Con il Decreto Sicurezza Bis il Viminale individua nuove misure per potenziare la lotta alla immigrazione clandestina e tutelare le Forze dell’ordine. Un secondo tassello fondamentale dopo l’adozione del Decreto Sicurezza che, alla fine dello scorso anno, ha fornito strumenti innovativi per allontanare clandestini e delinquenti, per rafforzare la sicurezza urbana con fondi e poteri ai sindaci contro le grandi piazze di spaccio e il degrado urbano. Sono stati ottenuti notevoli tagli agli sprechi riducendo i costi dell’accoglienza: circa 400 milioni di euro, reinvestiti in un piano straordinario di assunzioni per 8mila donne e uomini di Forze di Polizia e Vigili del fuoco.

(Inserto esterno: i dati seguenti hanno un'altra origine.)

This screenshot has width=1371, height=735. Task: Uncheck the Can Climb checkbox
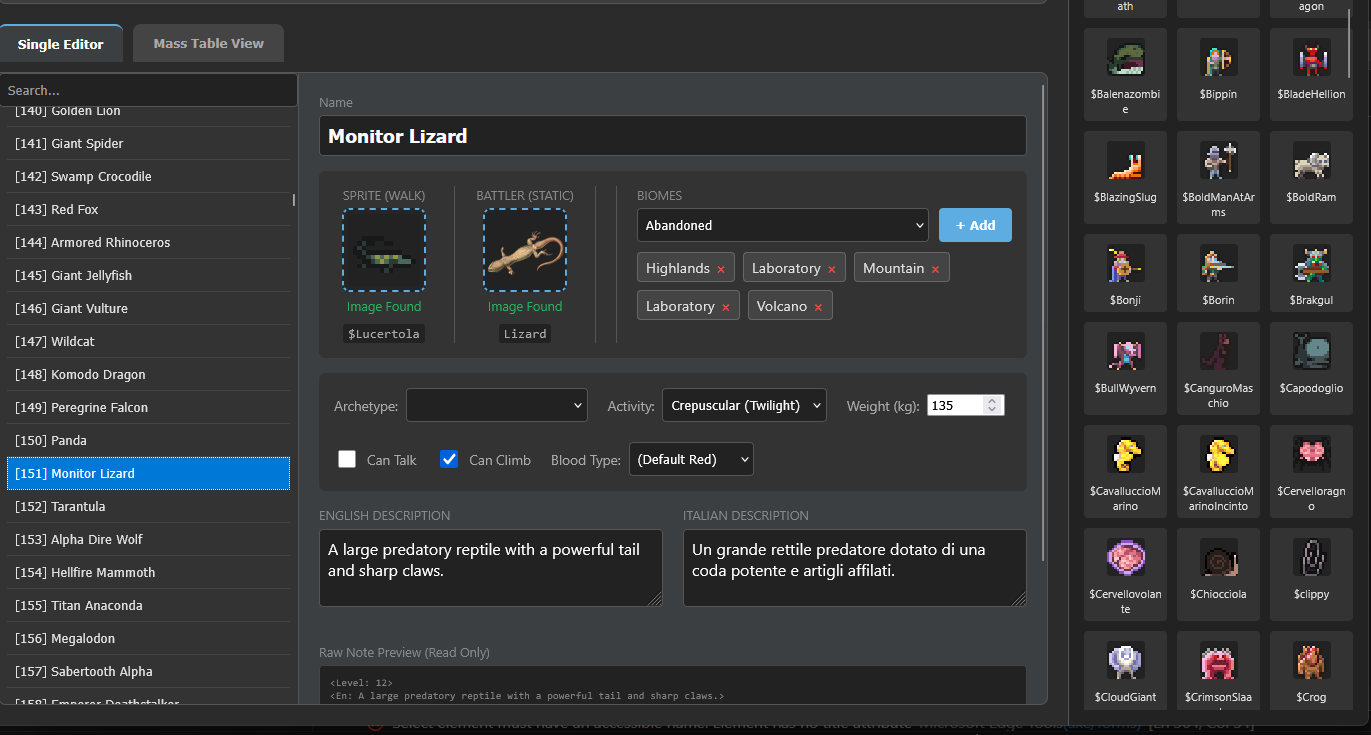[449, 459]
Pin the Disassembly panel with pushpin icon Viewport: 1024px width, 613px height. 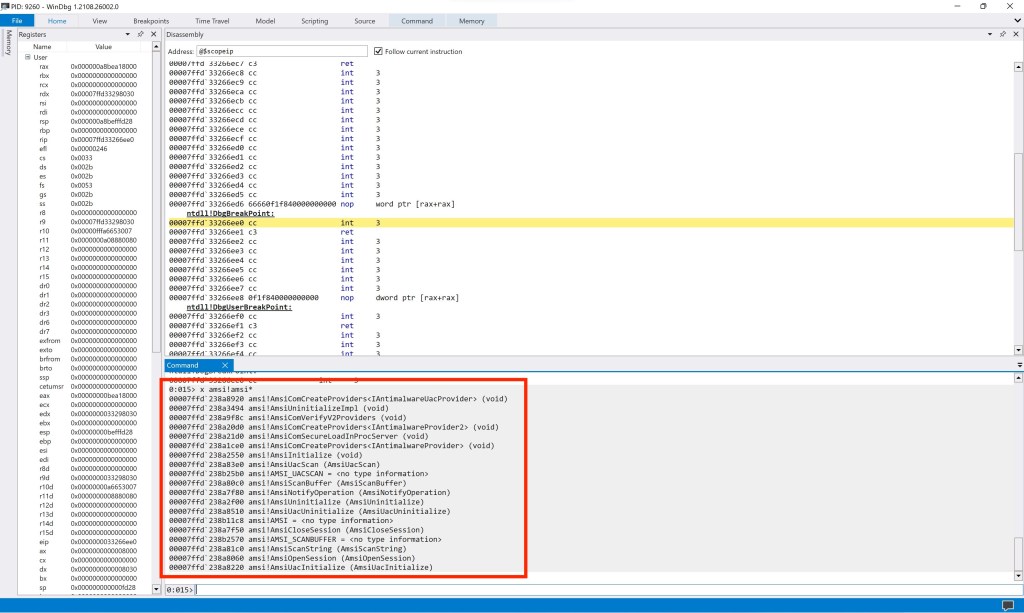coord(1003,34)
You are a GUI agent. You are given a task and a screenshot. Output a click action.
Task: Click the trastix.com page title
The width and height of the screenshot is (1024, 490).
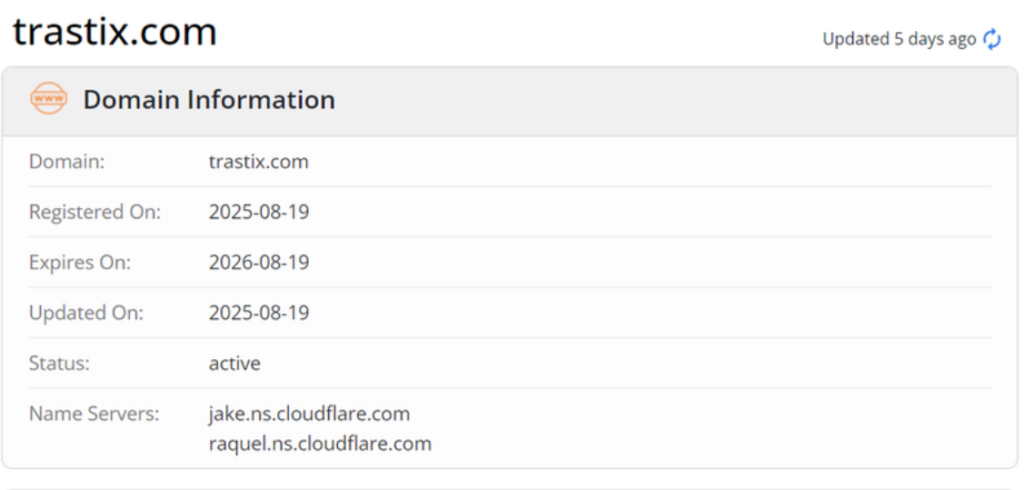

Il monitoraggio effettuato periodicamente dal Viminale su reati e accoglienza dà ragione alle scelte effettuate dal ministero dell’Interno.


Veneto, nel 2019 reati in calo del 5,7% rispetto al primo trimestre di un anno fa.


In particolare, - 2,4% a Verona, Belluno -4,2%, -5,6% a Padova, -0,3% a Rovigo, -11,6% a Treviso, -7,9% a Venezia, -2,8% a Vicenza.


Si riducono anche gli stranieri ospiti delle strutture di accoglienza. In tutta la regione erano 11.959 al 13 maggio 2018, diventati 7.875 al 13 maggio 2019 (-34,15%): a Belluno -45,44%, -23,68% a Padova, -36,61% a Rovigo, -36,11% a Treviso, -46,04% a Venezia, -25,53% a Verona, -40,47% a Vicenza.